Сколько ему, Трофимову? В институт он сдавал дважды, два года проваливался, с третьей попытки поступил, среди первокурсников перестарок. А может, и в своей сельской школе второгодничал. Послевоенным ребятишкам в деревне немало досталось и голода, и труда.
Сейчас он старше Кости. Но сколько бы ни досталось трудностей Трофимову, живой Костя был неизмеримо старше его. Перед тем как стать прославленным командиром артдивизиона, Костя был гордостью и надеждой МГУ, говорили — из Марвича прорезывался Курчатов…

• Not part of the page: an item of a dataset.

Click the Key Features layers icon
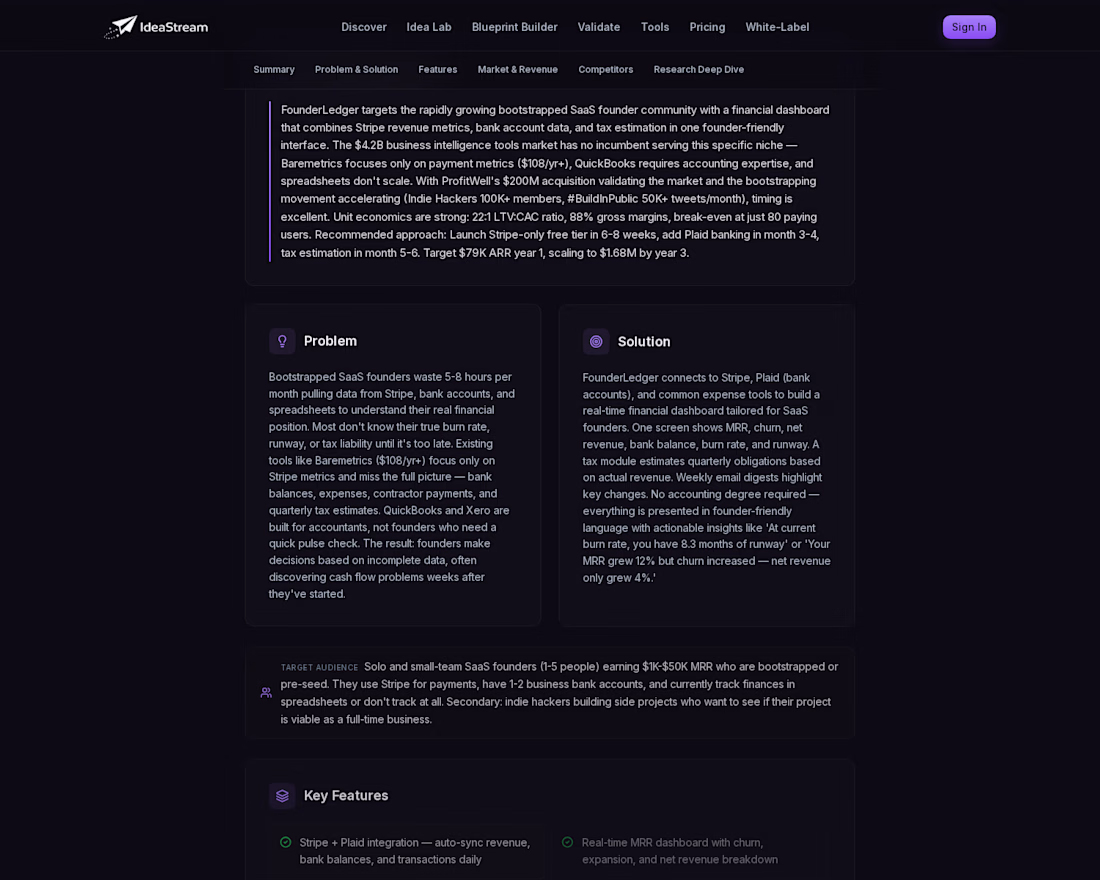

Из Трофимова, считает Ирина, может прорезаться Сухомлинский или Корчак. Но пора бы уж им хоть на грамм и сегодня прорезаться…

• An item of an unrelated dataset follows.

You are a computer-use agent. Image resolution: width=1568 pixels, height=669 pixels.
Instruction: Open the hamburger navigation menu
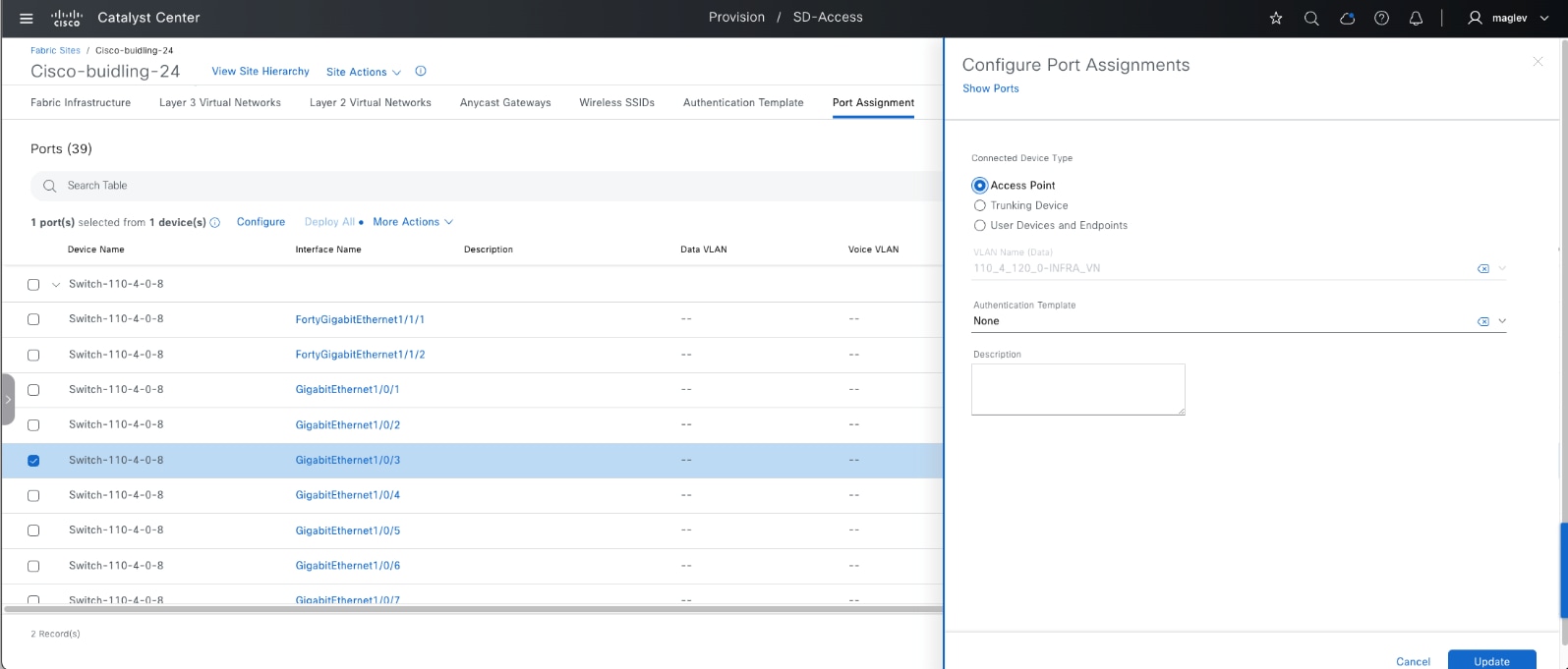[x=27, y=19]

Ирина снова взглянула на часы, неделикатно повернувшись спиной к седой обитательнице шкафа. Трофимов все сидит, сидит… Только бы не наведался замдекана Качинский! Одной фразочкой он может окончательно сбить парню настроение. У них счеты старые…

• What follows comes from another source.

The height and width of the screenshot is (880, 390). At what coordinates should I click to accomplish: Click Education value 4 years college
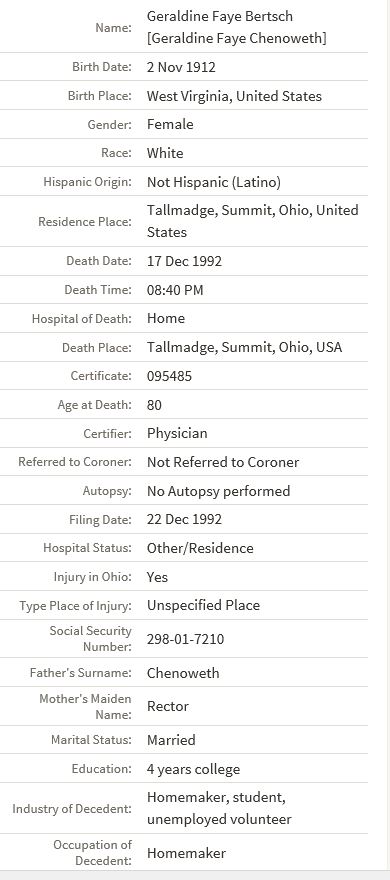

Вспомнив о Качинском, Ирина, естественно, подумала о том, что ее все-таки огорчало и тревожило в последнее время, о судьбе своей книжки. (Она такая маленькая, что даже наедине с собой Ирина не называла ее книгой.)
Ирина снова и снова делает свои семь больших и девять малых шагов от окна к шкафу, настойчиво добиваясь полного понимания от женщины в стекле.
Забавно спросил Борко: исторический очерк — это люди или история?
Если уж Иван Федотыч чем-либо заинтересовался, то не для внешней показухи, он искренне старался разобраться и постичь. Он долго с любопытством разглядывал макет обложки — затушеванные временем очертания темных фигур на темном фоне, смутно видятся нимбы над головами, слепые старые иконы, не иконы уже — доски.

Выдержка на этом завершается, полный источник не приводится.